🤖 AI Summary
This work addresses the challenge in text-guided image generation where prompt modifications often induce unintended global structural changes, a problem exacerbated by existing methods that rely on heuristic feature map selection and exhibit limited stability. The study is the first to reveal the dynamic frequency evolution during diffusion—where low-frequency components govern structure and high-frequency components dominate texture—and proposes a training-free dynamic frequency modulation approach. By directly manipulating noise latent variables in the frequency domain and introducing a frequency-aware weighting function, the method enables precise semantic editing while preserving structural consistency.
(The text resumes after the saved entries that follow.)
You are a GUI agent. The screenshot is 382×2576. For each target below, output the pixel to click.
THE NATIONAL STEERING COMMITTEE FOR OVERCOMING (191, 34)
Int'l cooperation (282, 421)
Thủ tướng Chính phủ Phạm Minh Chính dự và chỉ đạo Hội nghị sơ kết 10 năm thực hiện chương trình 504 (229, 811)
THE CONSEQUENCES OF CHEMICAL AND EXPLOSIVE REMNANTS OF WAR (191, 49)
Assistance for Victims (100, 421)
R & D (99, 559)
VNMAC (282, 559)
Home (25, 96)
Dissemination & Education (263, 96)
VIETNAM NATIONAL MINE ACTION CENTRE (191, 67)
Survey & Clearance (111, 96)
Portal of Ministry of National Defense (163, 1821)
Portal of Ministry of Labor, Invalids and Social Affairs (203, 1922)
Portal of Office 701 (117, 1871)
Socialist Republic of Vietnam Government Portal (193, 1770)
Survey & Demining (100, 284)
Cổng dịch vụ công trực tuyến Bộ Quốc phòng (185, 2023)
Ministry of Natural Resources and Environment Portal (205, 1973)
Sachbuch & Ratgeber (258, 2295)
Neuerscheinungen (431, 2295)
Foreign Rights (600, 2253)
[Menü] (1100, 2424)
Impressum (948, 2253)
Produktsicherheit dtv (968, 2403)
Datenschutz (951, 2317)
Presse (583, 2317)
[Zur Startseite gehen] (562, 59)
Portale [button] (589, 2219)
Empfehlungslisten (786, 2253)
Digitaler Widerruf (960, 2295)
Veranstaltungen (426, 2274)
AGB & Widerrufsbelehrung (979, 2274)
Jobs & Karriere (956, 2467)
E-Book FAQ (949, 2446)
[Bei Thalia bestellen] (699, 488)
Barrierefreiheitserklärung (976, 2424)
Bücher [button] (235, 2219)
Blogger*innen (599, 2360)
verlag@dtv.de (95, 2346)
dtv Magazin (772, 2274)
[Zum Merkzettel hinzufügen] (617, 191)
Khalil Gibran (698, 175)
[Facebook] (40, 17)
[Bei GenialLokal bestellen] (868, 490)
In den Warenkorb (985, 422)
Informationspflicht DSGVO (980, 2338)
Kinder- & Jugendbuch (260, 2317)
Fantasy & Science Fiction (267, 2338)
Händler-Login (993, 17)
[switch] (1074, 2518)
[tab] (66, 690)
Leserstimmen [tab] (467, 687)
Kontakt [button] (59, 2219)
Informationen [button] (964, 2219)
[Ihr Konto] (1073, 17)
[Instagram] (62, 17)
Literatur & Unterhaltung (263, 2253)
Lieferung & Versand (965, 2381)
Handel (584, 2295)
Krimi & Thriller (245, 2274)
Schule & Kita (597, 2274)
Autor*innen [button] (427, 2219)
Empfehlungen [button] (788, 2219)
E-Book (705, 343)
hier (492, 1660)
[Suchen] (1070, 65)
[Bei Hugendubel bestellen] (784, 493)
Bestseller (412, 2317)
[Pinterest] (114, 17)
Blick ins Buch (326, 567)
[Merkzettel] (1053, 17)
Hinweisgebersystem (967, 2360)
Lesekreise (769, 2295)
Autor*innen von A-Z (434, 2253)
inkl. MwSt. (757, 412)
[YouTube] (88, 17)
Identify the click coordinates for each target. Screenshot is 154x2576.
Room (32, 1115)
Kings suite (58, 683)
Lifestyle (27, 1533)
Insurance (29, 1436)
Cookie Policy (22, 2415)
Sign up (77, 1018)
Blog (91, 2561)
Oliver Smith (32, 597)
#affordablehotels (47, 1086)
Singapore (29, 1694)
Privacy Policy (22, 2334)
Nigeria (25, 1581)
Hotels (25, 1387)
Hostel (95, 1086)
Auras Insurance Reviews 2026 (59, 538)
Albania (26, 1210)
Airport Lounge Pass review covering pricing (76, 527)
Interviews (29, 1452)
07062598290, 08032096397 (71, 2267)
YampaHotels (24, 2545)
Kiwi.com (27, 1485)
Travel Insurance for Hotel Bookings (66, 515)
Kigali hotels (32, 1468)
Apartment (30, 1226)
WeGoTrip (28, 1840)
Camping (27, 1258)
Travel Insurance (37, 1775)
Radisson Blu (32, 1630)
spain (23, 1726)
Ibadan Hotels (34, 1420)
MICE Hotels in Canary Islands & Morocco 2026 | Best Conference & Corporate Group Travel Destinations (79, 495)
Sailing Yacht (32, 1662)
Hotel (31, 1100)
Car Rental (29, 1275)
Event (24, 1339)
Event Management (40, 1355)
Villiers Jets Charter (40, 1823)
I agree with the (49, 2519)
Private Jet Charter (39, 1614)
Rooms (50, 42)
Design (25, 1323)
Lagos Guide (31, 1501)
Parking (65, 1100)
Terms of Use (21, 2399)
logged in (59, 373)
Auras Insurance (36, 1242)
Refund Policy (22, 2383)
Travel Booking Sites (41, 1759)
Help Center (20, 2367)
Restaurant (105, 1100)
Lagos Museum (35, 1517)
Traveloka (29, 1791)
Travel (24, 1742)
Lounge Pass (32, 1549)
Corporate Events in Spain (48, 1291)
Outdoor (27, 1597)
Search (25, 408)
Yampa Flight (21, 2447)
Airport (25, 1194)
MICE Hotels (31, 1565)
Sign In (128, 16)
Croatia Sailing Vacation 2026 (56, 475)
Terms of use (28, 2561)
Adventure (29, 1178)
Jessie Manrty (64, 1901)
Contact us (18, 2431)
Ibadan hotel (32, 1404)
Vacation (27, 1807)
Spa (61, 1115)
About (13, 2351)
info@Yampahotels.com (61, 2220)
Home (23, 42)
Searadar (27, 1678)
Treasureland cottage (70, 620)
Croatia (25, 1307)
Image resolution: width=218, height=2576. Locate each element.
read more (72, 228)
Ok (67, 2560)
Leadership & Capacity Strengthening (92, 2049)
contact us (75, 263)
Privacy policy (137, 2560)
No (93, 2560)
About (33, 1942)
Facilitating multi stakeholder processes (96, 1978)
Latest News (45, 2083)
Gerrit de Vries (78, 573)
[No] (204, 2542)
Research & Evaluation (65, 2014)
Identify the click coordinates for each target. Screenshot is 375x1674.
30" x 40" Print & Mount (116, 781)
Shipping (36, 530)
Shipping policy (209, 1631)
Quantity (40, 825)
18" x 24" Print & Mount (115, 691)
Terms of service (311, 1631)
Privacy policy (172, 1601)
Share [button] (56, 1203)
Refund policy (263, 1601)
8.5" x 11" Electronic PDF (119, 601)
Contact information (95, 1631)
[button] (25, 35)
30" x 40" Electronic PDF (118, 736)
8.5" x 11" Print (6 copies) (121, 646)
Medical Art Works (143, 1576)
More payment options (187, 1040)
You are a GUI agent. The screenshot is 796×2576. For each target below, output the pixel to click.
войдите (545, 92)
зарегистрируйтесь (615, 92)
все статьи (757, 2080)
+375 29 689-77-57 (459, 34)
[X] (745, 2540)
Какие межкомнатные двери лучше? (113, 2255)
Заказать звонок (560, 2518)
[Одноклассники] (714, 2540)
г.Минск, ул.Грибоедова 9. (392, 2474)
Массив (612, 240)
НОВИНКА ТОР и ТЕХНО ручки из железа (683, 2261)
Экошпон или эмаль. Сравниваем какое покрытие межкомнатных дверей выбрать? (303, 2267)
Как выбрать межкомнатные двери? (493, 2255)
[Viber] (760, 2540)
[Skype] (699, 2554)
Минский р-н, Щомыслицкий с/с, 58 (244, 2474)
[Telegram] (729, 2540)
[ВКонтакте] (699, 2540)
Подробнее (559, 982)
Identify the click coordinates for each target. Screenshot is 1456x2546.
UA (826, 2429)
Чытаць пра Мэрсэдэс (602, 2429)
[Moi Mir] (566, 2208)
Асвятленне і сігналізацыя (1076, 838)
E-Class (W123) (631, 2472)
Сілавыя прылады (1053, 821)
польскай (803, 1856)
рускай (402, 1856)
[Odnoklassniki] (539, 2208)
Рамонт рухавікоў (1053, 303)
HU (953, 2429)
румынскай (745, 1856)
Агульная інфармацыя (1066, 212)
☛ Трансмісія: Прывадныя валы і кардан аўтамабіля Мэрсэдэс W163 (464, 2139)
Extensive experiments demonstrate that this approach significantly outperforms state-of-the-art techniques, achieving superior semantic controllability without compromising visual fidelity.
📝 Abstract
The success of text-guided diffusion models has established a new image generation paradigm driven by the iterative refinement of text prompts. However, modifying the original text prompt to achieve the expected semantic adjustments often results in unintended global structure changes that disrupt user intent. Existing methods rely on empirical feature map selection for intervention, whose performance heavily depends on appropriate selection, leading to suboptimal stability. This paper tries to solve the aforementioned problem from a frequency perspective and analyzes the impact of the frequency spectrum of noisy latent variables on the hierarchical emergence of the structure framework and fine-grained textures during the generation process. We find that lower-frequency components are primarily responsible for establishing the structure framework in the early generation stage. Their influence diminishes over time, giving way to higher-frequency components that synthesize fine-grained textures. In light of this, we propose a training-free frequency modulation method utilizing a frequency-dependent weighting function with dynamic decay. This method maintains the structure framework consistency while permitting targeted semantic modifications. By directly manipulating the noisy latent variable, the proposed method avoids the empirical selection of internal feature maps. Extensive experiments demonstrate that the proposed method significantly outperforms current state-of-the-art methods, achieving an effective balance between preserving structure and enabling semantic updates.